Le président étatsunien, depuis son retour au pouvoir en janvier 2025, peut déjà se targuer de beaucoup plus de succès (de son point de vue) qu’après sa première élection. Mais il affronte aussi des difficultés multiformes. Ses mesures tarifaires dans le commerce international sont beaucoup critiquées. Et il multiplie les changements de cap. Ainsi, il a récemment annulé sa promesse d’interdire l’entrée de 600 000 étudiants chinois aux États-Unis durant les deux ans à venir. Sur Fox News, la chaîne à sa dévotion, la présentatrice Laura Ingraham s’étrangle : « C’est à n’y rien comprendre ! Six cent mille places échappent aux jeunes américains. » Quant à sa politique étrangère, elle est souvent erratique. Il a échoué à faire plier le premier ministre israélien Benyamin Nétanyahou et le président russe Vladimir Poutine. Au contraire, chaque fois qu’il a cru pouvoir clamer un succès, une concession sur Gaza comme sur l’Ukraine, les deux hommes n’en ont fait qu’à leur tête.

Trois piliers

L’apparition de dissensions internes à la sphère MAGA n’est pas due qu’à la nature versatile du chef. Elle tient aussi à la composition de sa base, qu’il se doit de câliner. Or elle est constituée de tendances diverses, et parfois divergentes.

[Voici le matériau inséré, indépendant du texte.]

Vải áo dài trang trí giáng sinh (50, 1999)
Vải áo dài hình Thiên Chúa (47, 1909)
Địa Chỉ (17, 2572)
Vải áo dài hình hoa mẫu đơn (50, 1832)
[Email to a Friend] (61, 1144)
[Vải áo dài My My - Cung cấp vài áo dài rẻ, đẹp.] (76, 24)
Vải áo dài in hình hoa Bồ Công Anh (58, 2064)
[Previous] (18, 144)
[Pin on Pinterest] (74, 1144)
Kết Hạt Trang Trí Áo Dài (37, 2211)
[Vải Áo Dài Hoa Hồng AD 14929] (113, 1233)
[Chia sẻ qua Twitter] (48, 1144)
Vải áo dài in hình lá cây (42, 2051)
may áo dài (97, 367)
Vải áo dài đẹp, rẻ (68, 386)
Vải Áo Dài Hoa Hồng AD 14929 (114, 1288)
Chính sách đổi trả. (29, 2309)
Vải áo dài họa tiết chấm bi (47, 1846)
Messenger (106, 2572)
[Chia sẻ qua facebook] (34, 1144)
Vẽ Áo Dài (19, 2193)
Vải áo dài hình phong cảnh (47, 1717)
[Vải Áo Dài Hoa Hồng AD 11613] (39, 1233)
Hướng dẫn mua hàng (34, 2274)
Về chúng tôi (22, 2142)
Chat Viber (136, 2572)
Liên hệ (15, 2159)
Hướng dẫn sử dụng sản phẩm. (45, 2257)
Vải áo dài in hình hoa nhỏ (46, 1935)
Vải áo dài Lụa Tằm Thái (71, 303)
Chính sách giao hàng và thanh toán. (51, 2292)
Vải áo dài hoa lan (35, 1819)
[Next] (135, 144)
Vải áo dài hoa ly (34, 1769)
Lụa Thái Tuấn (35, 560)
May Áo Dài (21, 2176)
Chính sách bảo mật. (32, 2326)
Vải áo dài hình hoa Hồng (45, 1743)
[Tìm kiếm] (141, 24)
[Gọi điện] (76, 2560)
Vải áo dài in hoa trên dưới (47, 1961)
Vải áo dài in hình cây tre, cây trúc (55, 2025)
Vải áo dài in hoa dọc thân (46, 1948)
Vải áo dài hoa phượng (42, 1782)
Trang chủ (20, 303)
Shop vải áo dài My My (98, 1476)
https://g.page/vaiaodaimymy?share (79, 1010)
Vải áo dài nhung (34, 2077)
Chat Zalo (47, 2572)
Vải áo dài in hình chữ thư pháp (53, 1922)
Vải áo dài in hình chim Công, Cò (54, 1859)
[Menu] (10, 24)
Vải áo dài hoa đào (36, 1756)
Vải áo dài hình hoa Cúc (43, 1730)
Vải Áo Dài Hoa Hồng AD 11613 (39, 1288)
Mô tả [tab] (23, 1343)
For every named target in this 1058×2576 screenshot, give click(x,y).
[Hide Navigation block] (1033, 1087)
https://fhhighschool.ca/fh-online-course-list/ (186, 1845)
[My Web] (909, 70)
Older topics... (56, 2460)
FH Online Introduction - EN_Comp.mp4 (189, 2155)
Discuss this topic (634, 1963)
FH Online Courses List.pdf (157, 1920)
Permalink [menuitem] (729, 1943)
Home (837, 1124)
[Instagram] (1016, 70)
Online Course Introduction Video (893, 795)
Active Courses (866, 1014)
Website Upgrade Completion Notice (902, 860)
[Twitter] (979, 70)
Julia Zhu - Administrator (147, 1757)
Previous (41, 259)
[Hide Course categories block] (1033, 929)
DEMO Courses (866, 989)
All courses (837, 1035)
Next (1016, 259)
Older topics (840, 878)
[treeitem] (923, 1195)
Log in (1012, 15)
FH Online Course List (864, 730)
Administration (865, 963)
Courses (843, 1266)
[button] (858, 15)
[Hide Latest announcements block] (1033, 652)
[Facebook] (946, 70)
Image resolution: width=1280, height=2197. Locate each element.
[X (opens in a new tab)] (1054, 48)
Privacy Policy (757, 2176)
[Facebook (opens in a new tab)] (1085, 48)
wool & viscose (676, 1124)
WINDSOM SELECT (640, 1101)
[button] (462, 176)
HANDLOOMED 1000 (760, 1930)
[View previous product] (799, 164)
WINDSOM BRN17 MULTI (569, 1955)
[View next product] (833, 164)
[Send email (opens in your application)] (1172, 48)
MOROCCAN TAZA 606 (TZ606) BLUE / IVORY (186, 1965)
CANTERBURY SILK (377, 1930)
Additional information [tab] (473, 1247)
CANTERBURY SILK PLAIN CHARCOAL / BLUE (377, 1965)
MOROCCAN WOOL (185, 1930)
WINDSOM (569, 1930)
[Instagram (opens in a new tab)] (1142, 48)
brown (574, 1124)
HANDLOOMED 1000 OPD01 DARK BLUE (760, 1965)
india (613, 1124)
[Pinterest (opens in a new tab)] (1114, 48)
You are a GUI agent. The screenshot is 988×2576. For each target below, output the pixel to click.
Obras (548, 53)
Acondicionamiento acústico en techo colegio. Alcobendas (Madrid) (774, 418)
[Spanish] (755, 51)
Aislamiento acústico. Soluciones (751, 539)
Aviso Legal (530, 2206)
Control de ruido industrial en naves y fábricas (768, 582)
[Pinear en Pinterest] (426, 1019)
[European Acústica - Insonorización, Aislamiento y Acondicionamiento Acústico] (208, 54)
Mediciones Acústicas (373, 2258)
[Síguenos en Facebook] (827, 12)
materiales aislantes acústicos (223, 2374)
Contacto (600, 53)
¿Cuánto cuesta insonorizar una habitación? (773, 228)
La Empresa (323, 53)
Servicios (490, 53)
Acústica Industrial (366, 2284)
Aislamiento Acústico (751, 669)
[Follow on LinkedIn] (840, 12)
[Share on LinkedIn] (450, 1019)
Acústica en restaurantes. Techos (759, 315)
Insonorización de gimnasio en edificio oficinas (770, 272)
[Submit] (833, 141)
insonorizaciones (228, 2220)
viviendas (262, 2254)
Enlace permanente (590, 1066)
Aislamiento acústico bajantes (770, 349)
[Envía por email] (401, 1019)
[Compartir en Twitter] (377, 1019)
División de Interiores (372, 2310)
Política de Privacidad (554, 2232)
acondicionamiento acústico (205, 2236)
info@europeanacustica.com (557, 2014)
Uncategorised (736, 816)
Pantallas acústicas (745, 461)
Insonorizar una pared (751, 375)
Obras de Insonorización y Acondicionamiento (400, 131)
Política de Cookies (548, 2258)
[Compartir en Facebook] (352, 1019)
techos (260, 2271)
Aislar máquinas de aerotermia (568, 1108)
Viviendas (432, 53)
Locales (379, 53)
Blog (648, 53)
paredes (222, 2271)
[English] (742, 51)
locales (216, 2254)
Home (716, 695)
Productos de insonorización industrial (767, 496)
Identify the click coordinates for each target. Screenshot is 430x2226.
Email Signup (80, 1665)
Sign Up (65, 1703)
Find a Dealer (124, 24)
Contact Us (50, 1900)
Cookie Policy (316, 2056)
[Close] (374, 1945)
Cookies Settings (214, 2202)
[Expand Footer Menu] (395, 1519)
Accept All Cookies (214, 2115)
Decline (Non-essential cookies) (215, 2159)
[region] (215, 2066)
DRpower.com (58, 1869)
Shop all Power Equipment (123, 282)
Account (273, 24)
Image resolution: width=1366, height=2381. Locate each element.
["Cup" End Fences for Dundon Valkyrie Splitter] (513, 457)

L’alliance qui a ramené Trump au pouvoir est fondée sur trois piliers. Le premier est trumpiste par pur intérêt opportuniste : il s’agit de la très puissante mouvance politique évangélique. Comment un mouvement qui professe la crainte de Dieu et le respect absolu de l’héritage du Christ peut-il massivement vénérer un homme, Trump, qui ne professe aucun autre culte que celui de Mammon2, qui a fauté en divorçant deux fois et qui se vante d’« attraper les femmes par la chatte »  ? L’explication est analogue à celle de la montée en puissance du messianisme en Israël. Les rabbins les plus fanatiques y expliquent que le sionisme, né comme un mouvement laïc, en érigeant un État mécréant, n’a contribué qu’à accélérer, sans en être conscient, l’arrivée prochaine du Messie. Une partie massive du bloc évangélique étatsunien adhère aujourd’hui à une vision qui fait du « Grand Israël » et du rétablissement du « royaume de David » le prélude obligatoire au retour du Christ sur terre.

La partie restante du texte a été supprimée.